## Exercise brief
Please copy the records below verbatim, from the line containing "Given: Click down arrow beside 45,000" through the end of the records, with both ends included.

## Data rows
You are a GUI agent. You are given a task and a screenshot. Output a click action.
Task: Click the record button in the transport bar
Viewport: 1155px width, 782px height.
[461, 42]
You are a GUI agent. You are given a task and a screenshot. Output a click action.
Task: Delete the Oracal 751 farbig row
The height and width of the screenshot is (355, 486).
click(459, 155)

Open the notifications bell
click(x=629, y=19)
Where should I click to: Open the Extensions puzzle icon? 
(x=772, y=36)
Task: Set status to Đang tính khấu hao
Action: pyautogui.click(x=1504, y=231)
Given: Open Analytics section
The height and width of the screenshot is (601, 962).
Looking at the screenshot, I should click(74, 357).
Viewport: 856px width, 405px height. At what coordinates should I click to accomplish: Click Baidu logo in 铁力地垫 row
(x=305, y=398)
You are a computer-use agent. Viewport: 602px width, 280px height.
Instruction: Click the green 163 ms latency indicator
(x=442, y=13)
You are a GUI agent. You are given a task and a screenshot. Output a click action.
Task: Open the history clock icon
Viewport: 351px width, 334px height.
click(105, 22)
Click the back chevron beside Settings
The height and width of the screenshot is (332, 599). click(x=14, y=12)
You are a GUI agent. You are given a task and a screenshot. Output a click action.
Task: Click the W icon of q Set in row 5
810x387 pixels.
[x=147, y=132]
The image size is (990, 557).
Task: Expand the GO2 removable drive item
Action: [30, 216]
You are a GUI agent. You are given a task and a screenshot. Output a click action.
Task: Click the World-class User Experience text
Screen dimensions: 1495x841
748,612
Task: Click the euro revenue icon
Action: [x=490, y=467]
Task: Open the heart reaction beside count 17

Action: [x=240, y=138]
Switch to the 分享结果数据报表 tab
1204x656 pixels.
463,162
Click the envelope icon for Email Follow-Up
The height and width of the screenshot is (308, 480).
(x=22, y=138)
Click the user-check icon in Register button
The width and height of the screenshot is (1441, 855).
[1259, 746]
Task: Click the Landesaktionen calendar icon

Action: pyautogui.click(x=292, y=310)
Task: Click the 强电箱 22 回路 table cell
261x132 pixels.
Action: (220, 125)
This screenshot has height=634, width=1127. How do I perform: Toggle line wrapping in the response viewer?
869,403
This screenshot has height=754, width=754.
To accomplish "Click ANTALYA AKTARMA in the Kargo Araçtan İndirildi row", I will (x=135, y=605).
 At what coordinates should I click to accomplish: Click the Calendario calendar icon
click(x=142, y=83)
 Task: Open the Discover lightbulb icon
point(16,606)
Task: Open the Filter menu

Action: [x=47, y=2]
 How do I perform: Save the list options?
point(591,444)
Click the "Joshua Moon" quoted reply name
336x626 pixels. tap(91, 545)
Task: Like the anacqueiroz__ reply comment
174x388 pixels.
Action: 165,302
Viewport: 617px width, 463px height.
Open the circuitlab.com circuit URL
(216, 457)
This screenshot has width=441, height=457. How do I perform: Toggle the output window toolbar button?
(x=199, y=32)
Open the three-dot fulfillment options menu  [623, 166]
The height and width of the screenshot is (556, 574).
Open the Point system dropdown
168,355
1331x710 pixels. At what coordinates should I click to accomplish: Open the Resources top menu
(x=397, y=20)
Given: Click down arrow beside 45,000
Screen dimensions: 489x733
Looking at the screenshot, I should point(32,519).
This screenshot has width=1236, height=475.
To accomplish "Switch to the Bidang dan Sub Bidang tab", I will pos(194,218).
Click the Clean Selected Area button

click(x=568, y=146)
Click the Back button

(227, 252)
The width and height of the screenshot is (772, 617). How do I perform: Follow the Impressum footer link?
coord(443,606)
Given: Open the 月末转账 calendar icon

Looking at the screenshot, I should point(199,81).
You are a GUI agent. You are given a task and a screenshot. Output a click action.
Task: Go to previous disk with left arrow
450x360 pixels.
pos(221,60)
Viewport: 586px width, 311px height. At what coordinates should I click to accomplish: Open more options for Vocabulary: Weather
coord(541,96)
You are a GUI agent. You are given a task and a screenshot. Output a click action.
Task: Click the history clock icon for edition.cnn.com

## Expected answer
Given: Click down arrow beside 45,000
Screen dimensions: 489x733
Looking at the screenshot, I should point(32,519).
This screenshot has width=1236, height=475.
To accomplish "Switch to the Bidang dan Sub Bidang tab", I will pos(194,218).
Click the Clean Selected Area button

click(x=568, y=146)
Click the Back button

(227, 252)
The width and height of the screenshot is (772, 617). How do I perform: Follow the Impressum footer link?
coord(443,606)
Given: Open the 月末转账 calendar icon

Looking at the screenshot, I should point(199,81).
You are a GUI agent. You are given a task and a screenshot. Output a click action.
Task: Go to previous disk with left arrow
450x360 pixels.
pos(221,60)
Viewport: 586px width, 311px height. At what coordinates should I click to accomplish: Open more options for Vocabulary: Weather
coord(541,96)
You are a GUI agent. You are given a task and a screenshot. Output a click action.
Task: Click the history clock icon for edition.cnn.com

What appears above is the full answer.